Start of SUPPLIED MATERIAL

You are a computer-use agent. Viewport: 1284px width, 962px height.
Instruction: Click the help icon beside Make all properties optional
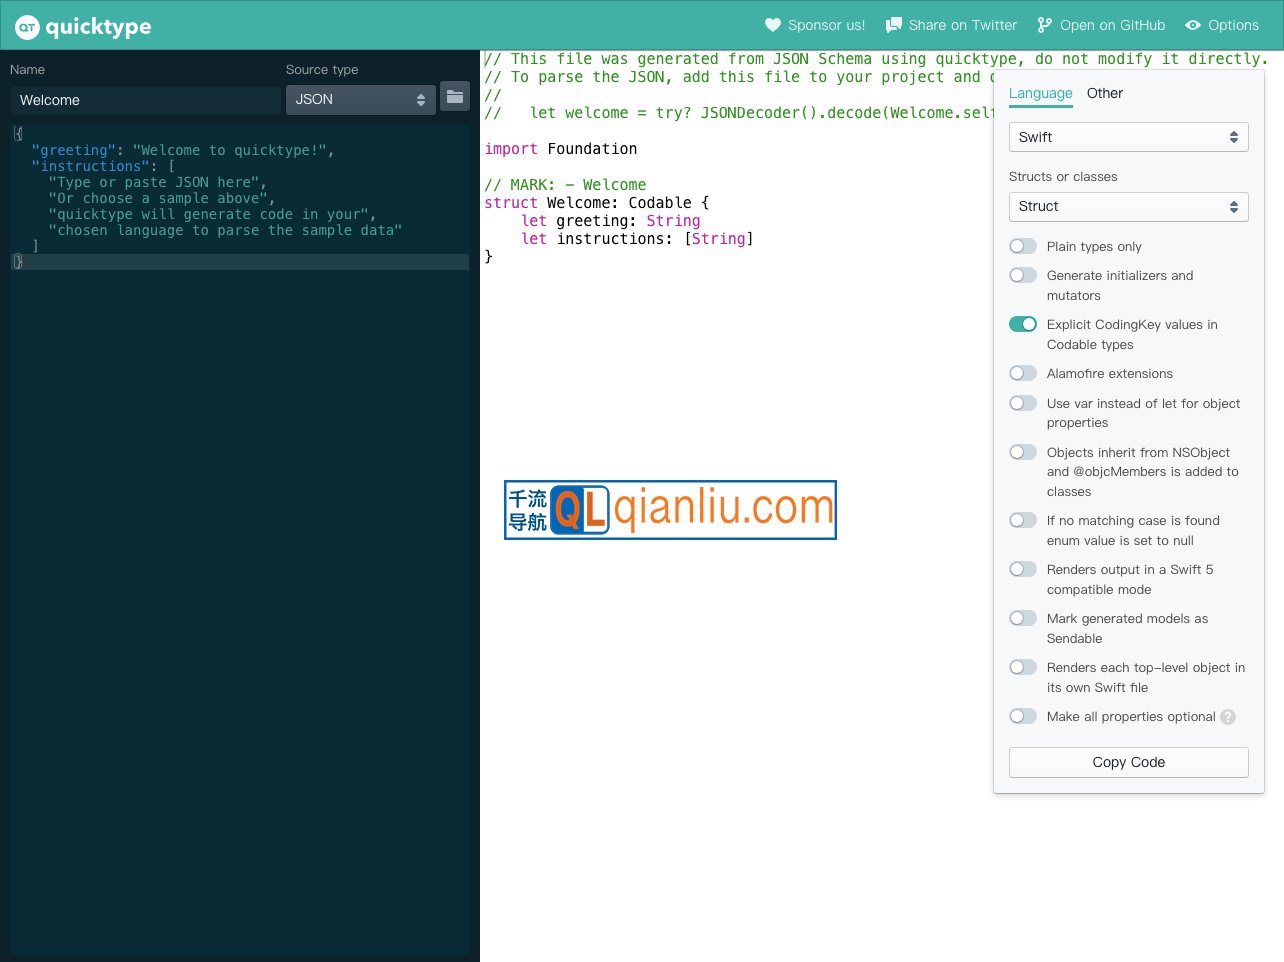[1228, 717]
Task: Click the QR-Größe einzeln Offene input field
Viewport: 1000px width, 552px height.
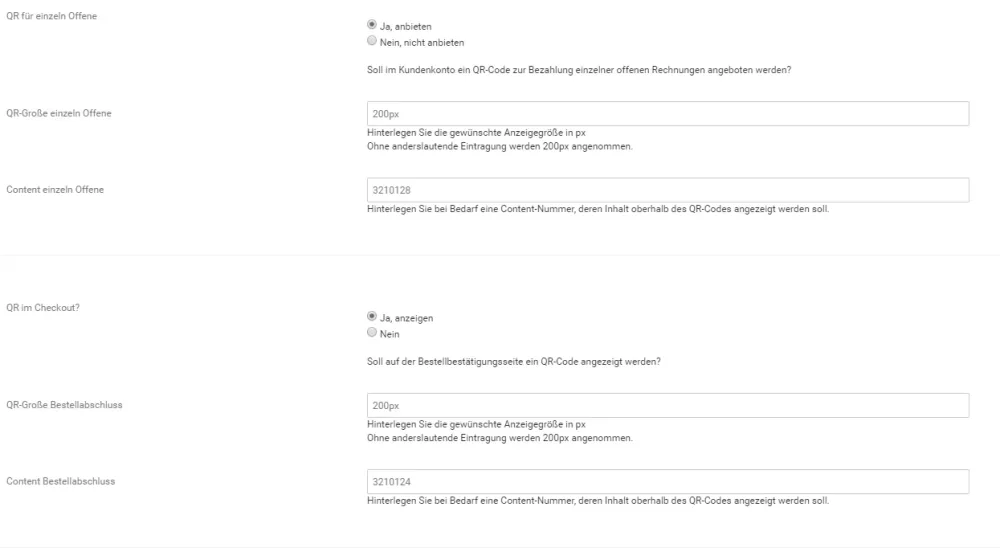Action: [x=668, y=113]
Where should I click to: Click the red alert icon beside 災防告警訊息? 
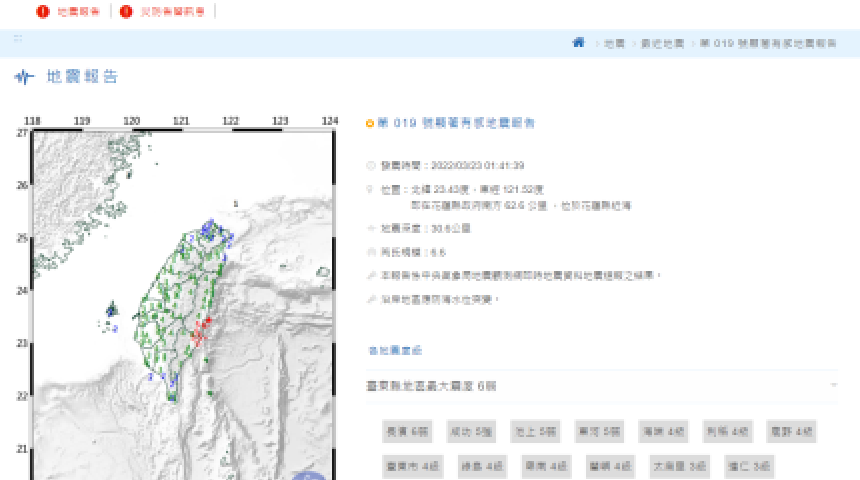coord(126,12)
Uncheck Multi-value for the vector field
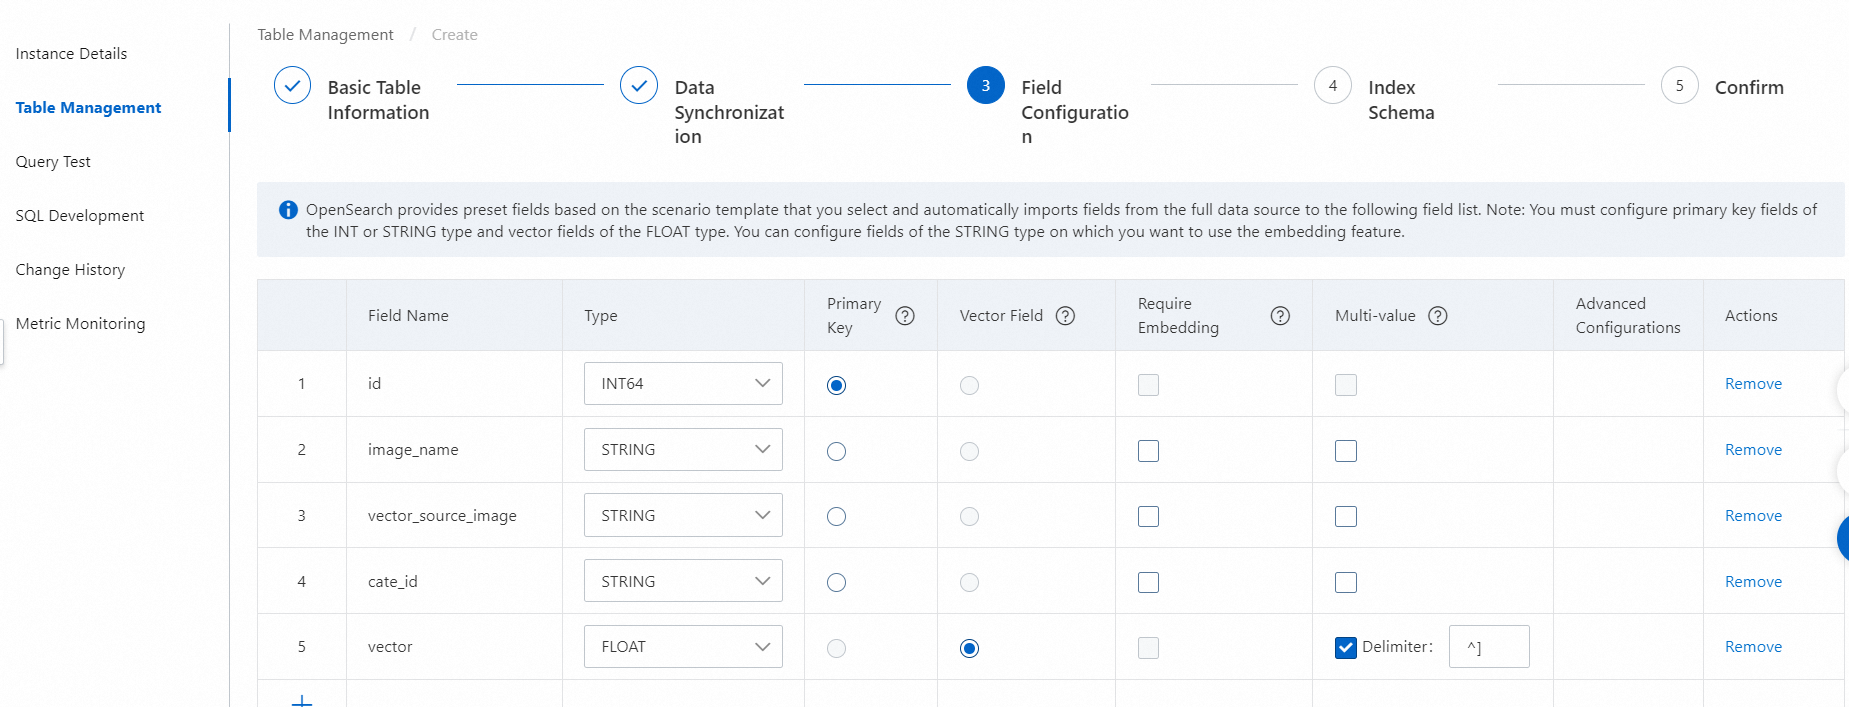The width and height of the screenshot is (1849, 707). 1346,648
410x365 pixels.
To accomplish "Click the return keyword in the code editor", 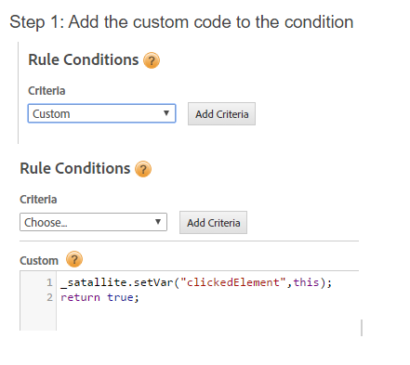I will coord(80,297).
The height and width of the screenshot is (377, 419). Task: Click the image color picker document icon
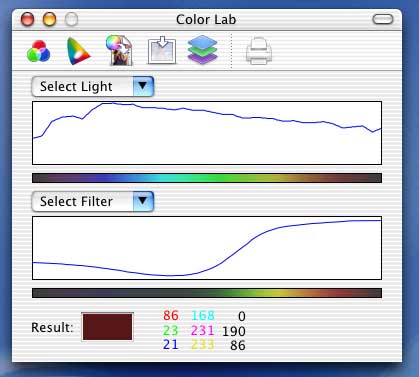119,50
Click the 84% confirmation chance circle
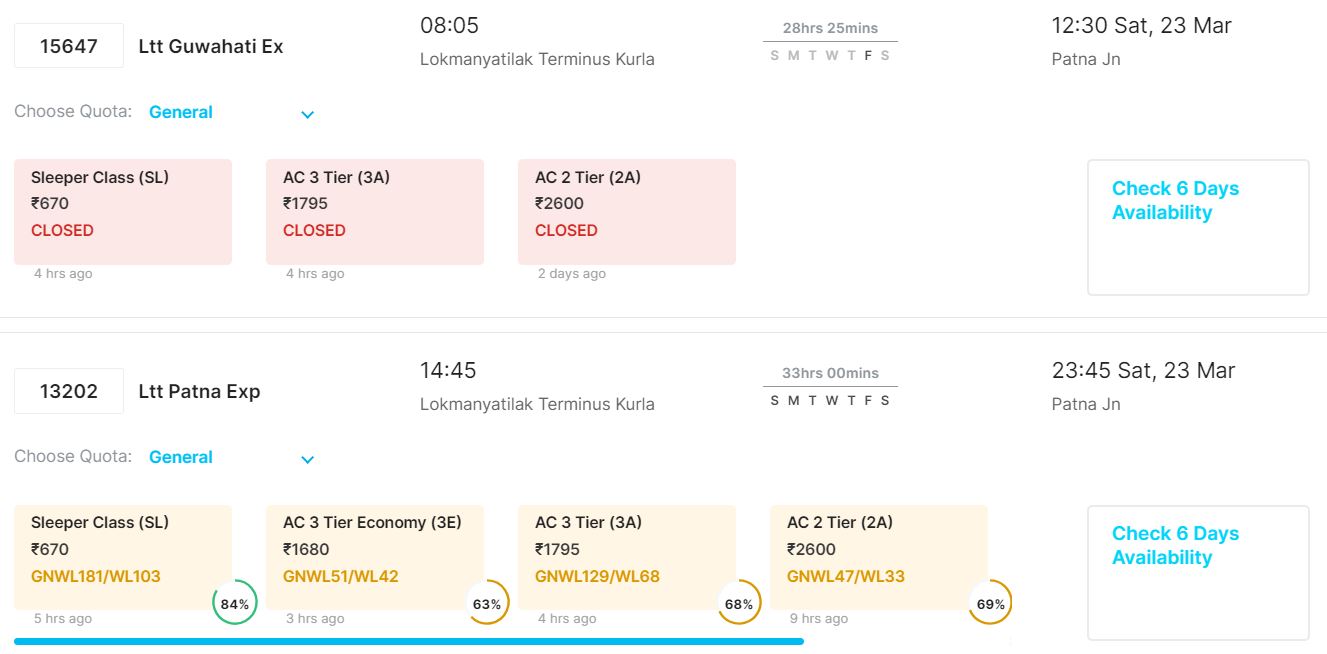 235,604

End of SUPPLIED MATERIAL

Pictures stay out. Transcribe the lines from the start of the entries above through the line with "410x365 pixels.", exactly.

You are a computer-use agent. Viewport: 1284px width, 962px height.
Instruction: Click the help icon beside Make all properties optional
[1228, 717]
Task: Click the QR-Größe einzeln Offene input field
Viewport: 1000px width, 552px height.
Action: [x=668, y=113]
Where should I click to: Click the red alert icon beside 災防告警訊息? 
coord(126,12)
Uncheck Multi-value for the vector field
The width and height of the screenshot is (1849, 707). 1346,648
410x365 pixels.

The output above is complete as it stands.